Task description => Where an image appears, leave it out; otherwise repeat the data exactly.

[Stored items]

________________

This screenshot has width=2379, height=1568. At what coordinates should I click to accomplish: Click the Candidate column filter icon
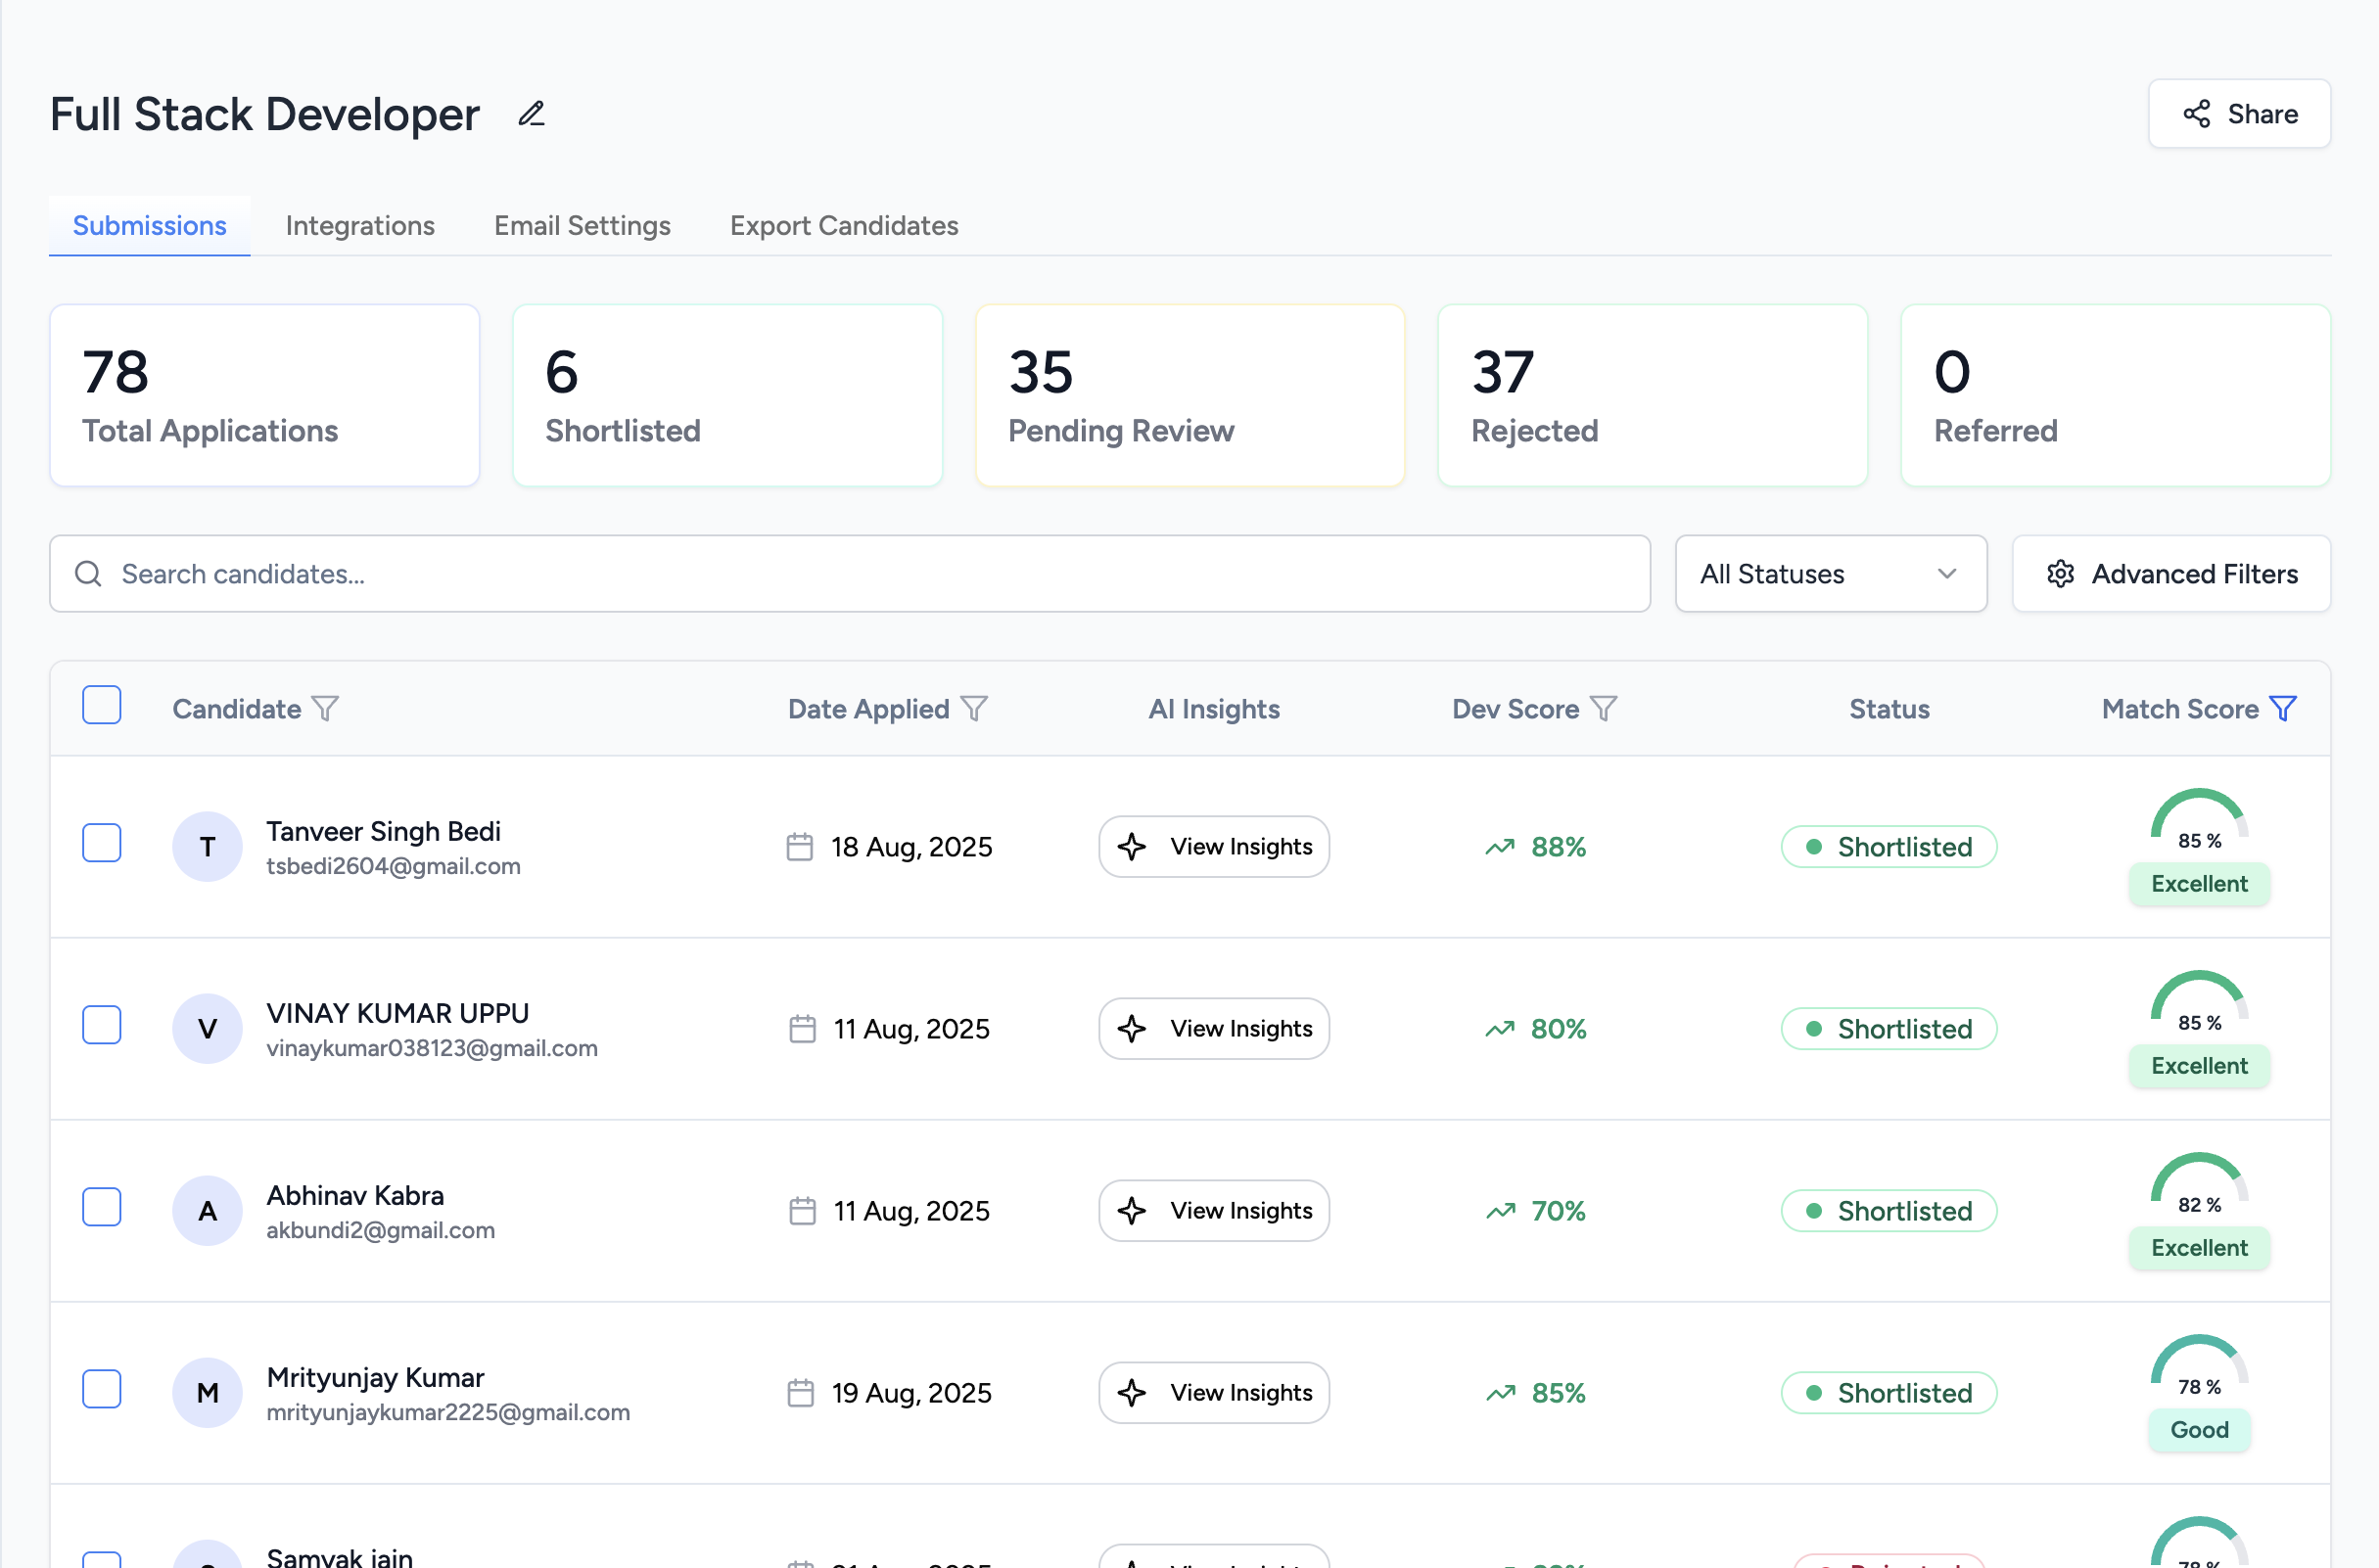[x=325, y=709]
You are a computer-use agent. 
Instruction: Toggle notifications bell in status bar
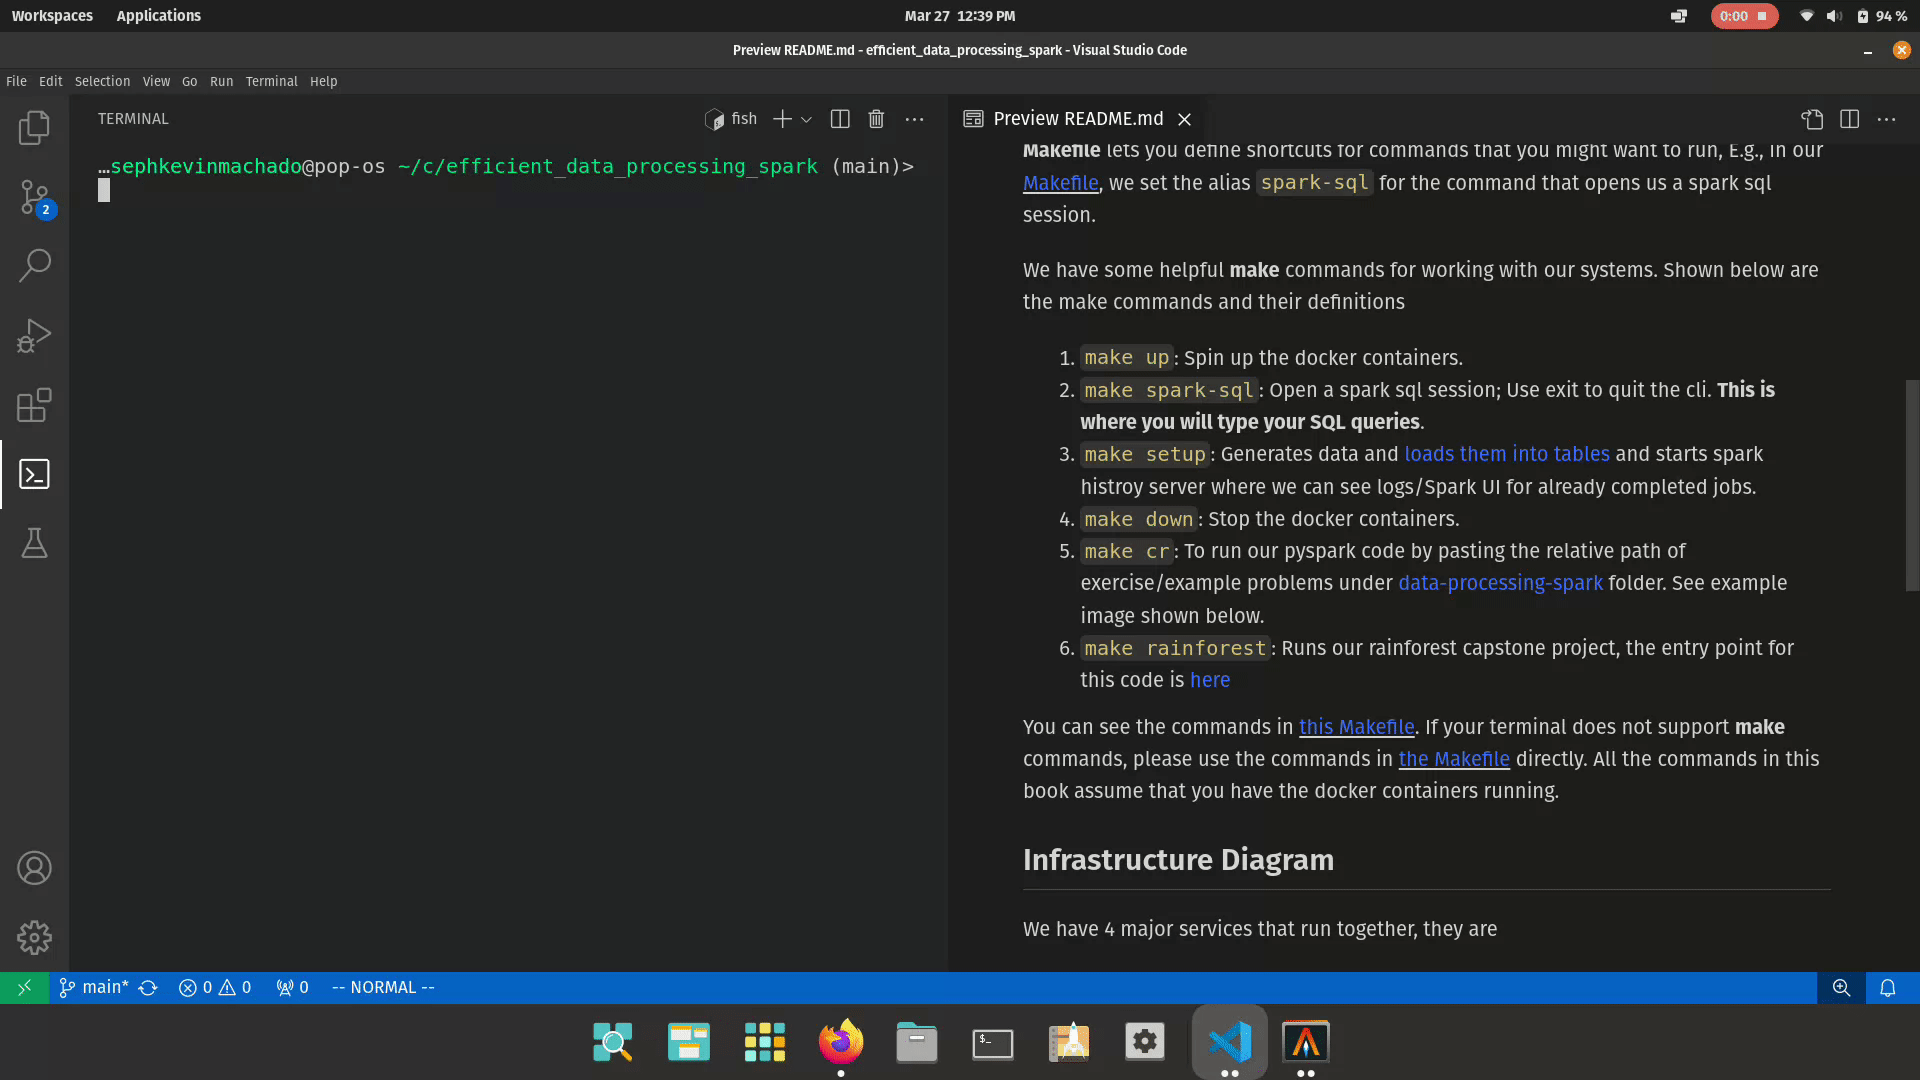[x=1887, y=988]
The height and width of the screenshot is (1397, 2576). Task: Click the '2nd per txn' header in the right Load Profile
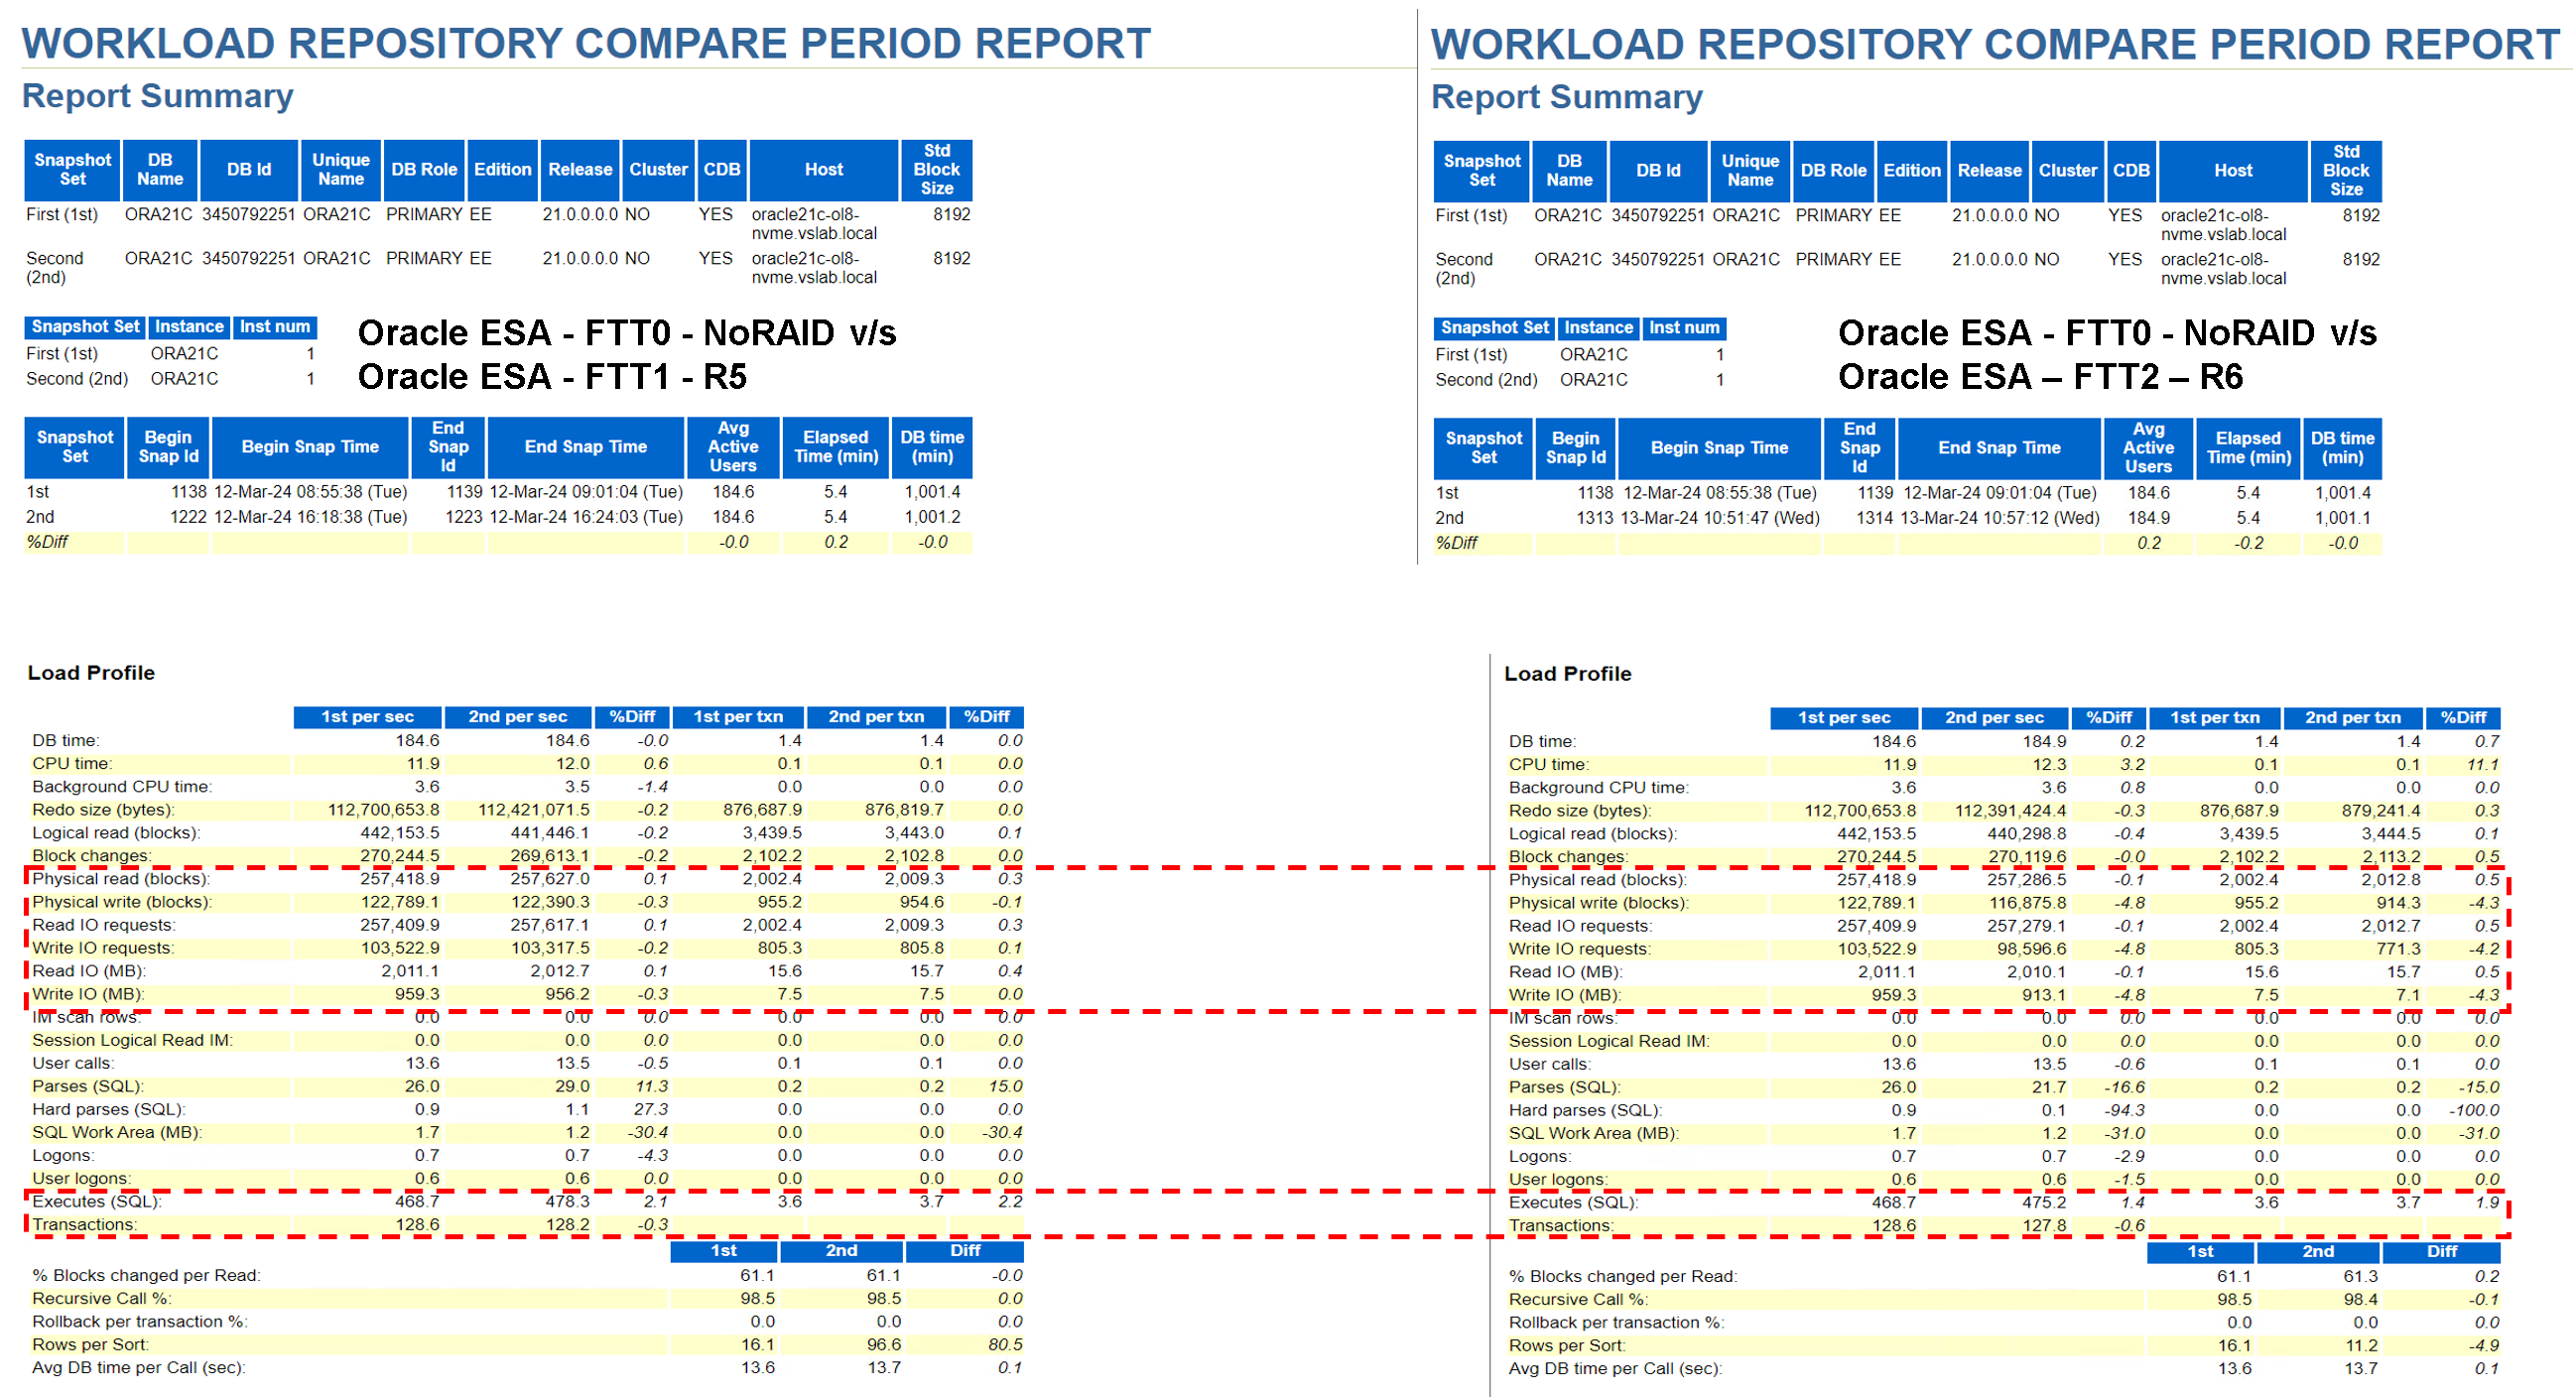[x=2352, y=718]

________________

Final answer =>
This screenshot has width=2379, height=1568. At what coordinates should I click to accomplish: Click the Candidate column filter icon
[x=325, y=709]
You are a computer-use agent. 
Instruction: Toggle notifications bell in status bar
[x=1887, y=988]
The height and width of the screenshot is (1397, 2576). Task: Click the '2nd per txn' header in the right Load Profile
[x=2352, y=718]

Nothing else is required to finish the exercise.